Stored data
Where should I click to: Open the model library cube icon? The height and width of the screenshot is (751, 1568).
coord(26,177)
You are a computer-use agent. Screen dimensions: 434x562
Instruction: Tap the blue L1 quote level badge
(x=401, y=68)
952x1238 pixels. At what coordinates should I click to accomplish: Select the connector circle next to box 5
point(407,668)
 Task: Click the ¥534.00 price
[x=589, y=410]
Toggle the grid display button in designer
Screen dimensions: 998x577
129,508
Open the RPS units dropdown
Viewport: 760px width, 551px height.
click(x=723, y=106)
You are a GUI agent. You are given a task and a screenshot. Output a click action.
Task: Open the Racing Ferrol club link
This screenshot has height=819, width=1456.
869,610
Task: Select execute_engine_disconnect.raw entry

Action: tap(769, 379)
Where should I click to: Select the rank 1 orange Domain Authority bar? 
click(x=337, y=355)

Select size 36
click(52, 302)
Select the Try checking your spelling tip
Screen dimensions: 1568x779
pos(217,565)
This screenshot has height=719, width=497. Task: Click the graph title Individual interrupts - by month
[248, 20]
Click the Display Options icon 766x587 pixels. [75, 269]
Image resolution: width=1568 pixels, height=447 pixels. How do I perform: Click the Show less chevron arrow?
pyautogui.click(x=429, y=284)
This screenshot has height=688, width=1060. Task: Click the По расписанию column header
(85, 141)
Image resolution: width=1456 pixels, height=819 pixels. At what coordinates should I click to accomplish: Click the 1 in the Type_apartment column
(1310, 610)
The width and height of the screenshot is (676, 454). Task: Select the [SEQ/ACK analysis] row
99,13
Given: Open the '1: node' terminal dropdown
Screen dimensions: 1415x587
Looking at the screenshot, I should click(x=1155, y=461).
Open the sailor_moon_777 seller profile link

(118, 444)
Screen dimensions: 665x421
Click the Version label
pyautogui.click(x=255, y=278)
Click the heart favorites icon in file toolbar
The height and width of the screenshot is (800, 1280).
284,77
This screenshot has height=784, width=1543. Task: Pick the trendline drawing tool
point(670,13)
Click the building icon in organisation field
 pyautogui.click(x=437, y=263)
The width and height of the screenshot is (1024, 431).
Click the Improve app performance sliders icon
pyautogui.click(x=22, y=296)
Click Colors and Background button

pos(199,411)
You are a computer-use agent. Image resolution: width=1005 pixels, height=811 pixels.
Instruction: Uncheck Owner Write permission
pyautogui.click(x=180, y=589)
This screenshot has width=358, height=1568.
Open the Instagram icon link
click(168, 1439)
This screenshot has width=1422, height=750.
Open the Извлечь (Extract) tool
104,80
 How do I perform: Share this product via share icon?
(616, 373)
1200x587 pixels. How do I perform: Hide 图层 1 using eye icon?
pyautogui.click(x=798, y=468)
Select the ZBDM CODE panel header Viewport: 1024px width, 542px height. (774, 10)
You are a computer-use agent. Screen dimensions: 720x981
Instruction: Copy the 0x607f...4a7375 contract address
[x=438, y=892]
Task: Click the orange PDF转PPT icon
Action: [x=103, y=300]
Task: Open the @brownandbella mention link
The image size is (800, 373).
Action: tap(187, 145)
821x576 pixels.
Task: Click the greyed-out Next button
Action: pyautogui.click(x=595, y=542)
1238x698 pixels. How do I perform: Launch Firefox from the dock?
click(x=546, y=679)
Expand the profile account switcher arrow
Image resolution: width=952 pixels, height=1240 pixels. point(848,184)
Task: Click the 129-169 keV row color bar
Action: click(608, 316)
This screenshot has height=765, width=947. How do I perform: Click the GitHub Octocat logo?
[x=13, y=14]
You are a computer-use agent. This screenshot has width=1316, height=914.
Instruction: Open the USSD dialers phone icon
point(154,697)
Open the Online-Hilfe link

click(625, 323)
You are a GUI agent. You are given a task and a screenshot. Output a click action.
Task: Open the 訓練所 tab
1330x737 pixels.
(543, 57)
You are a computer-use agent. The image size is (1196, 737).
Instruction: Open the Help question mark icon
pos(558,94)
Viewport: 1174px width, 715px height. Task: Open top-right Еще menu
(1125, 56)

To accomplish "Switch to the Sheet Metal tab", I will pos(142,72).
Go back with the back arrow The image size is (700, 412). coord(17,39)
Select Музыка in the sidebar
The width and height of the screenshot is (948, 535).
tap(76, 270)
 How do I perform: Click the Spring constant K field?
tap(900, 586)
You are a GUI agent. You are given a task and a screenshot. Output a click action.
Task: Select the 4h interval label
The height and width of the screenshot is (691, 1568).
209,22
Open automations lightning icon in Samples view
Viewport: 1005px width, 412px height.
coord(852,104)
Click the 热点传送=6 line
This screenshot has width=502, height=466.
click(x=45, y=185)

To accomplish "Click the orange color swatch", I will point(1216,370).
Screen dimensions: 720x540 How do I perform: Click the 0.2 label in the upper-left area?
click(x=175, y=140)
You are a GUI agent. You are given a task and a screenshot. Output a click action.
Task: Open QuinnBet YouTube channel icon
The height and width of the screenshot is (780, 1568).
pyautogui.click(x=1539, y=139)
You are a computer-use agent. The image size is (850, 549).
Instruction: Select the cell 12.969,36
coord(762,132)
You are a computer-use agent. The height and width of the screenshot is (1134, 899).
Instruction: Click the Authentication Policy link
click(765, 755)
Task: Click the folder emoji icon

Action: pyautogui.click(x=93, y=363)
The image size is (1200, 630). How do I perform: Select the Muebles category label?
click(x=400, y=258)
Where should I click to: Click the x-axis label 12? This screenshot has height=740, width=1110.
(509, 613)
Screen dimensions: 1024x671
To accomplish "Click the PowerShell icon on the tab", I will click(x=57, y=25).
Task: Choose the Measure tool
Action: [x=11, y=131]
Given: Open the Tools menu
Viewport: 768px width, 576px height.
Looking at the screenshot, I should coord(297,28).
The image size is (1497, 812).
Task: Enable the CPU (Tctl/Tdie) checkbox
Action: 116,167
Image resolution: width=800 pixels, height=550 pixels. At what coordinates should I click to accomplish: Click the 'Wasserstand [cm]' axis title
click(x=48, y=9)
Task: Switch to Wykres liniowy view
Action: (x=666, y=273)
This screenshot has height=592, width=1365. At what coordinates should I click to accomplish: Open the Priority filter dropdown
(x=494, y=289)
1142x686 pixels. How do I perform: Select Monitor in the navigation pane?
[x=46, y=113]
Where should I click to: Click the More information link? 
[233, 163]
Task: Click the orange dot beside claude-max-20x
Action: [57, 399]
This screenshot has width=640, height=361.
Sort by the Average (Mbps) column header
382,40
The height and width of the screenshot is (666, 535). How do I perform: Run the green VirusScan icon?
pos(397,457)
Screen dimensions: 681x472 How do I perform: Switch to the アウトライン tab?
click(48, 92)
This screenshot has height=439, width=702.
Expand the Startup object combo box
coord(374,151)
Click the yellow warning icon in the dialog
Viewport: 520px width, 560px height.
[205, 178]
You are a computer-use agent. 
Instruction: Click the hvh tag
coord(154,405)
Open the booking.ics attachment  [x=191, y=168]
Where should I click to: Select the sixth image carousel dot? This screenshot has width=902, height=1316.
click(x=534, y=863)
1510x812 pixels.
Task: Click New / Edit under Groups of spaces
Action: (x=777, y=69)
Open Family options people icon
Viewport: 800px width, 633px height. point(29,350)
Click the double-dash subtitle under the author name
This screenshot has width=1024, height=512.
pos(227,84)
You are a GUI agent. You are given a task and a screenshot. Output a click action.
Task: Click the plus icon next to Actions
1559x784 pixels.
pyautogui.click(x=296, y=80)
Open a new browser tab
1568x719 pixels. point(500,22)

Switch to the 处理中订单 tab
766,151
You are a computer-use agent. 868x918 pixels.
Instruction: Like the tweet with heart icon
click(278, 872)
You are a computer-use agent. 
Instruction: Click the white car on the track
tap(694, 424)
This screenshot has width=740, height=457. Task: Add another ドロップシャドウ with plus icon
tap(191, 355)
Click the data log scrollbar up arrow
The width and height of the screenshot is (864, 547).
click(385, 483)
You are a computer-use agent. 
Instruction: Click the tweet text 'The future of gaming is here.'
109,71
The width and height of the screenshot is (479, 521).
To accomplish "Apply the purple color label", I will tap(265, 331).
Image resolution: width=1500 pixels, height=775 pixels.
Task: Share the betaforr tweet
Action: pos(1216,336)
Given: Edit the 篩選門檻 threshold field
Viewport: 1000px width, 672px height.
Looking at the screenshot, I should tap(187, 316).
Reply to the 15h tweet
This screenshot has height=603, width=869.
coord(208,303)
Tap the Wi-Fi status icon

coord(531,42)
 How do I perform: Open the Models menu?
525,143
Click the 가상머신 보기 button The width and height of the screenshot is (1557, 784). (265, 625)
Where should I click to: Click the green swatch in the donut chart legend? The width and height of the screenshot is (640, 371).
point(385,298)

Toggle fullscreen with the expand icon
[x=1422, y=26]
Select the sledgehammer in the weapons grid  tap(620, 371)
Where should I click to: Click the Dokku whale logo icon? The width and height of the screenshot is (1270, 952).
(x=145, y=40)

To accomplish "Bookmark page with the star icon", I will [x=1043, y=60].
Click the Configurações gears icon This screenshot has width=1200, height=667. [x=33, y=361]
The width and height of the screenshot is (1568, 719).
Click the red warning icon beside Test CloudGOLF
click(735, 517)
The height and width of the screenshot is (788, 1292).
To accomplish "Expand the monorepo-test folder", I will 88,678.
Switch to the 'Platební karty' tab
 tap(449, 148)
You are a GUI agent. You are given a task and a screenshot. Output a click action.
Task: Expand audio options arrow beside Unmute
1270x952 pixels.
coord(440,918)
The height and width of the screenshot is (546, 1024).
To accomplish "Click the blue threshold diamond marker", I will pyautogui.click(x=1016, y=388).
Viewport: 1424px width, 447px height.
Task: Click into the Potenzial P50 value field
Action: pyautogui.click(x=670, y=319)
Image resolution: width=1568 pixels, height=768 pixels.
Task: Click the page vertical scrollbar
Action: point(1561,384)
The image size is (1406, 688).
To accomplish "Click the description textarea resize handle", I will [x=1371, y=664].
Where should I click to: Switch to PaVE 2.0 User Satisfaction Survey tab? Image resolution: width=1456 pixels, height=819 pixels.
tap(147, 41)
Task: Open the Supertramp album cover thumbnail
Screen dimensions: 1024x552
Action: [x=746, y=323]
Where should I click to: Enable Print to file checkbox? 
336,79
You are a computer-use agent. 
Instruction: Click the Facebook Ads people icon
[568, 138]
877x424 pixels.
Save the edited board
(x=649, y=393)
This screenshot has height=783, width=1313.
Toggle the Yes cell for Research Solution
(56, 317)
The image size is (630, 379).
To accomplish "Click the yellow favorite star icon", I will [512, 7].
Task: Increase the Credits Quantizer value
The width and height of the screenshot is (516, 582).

PROBLEM STATEMENT: Only the lines from the start of the data to the line holding "Screen dimensions: 665x421" are wanted; return them exactly, both ends included.

RESPONSE BELOW:
Where should I click to: Open the model library cube icon? The height and width of the screenshot is (751, 1568).
coord(26,177)
You are a computer-use agent. Screen dimensions: 434x562
Instruction: Tap the blue L1 quote level badge
(x=401, y=68)
952x1238 pixels. At what coordinates should I click to accomplish: Select the connector circle next to box 5
point(407,668)
 Task: Click the ¥534.00 price
[x=589, y=410]
Toggle the grid display button in designer
Screen dimensions: 998x577
129,508
Open the RPS units dropdown
Viewport: 760px width, 551px height.
click(x=723, y=106)
You are a GUI agent. You are given a task and a screenshot. Output a click action.
Task: Open the Racing Ferrol club link
This screenshot has height=819, width=1456.
869,610
Task: Select execute_engine_disconnect.raw entry

Action: tap(769, 379)
Where should I click to: Select the rank 1 orange Domain Authority bar? 
click(x=337, y=355)

Select size 36
click(52, 302)
Select the Try checking your spelling tip
Screen dimensions: 1568x779
pos(217,565)
This screenshot has height=719, width=497. Task: Click the graph title Individual interrupts - by month
[248, 20]
Click the Display Options icon 766x587 pixels. [75, 269]
Image resolution: width=1568 pixels, height=447 pixels. How do I perform: Click the Show less chevron arrow?
pyautogui.click(x=429, y=284)
This screenshot has height=688, width=1060. Task: Click the По расписанию column header
(85, 141)
Image resolution: width=1456 pixels, height=819 pixels. At what coordinates should I click to accomplish: Click the 1 in the Type_apartment column
(1310, 610)
The width and height of the screenshot is (676, 454). Task: Select the [SEQ/ACK analysis] row
99,13
Given: Open the '1: node' terminal dropdown
Screen dimensions: 1415x587
Looking at the screenshot, I should click(x=1155, y=461).
Open the sailor_moon_777 seller profile link

(118, 444)
Screen dimensions: 665x421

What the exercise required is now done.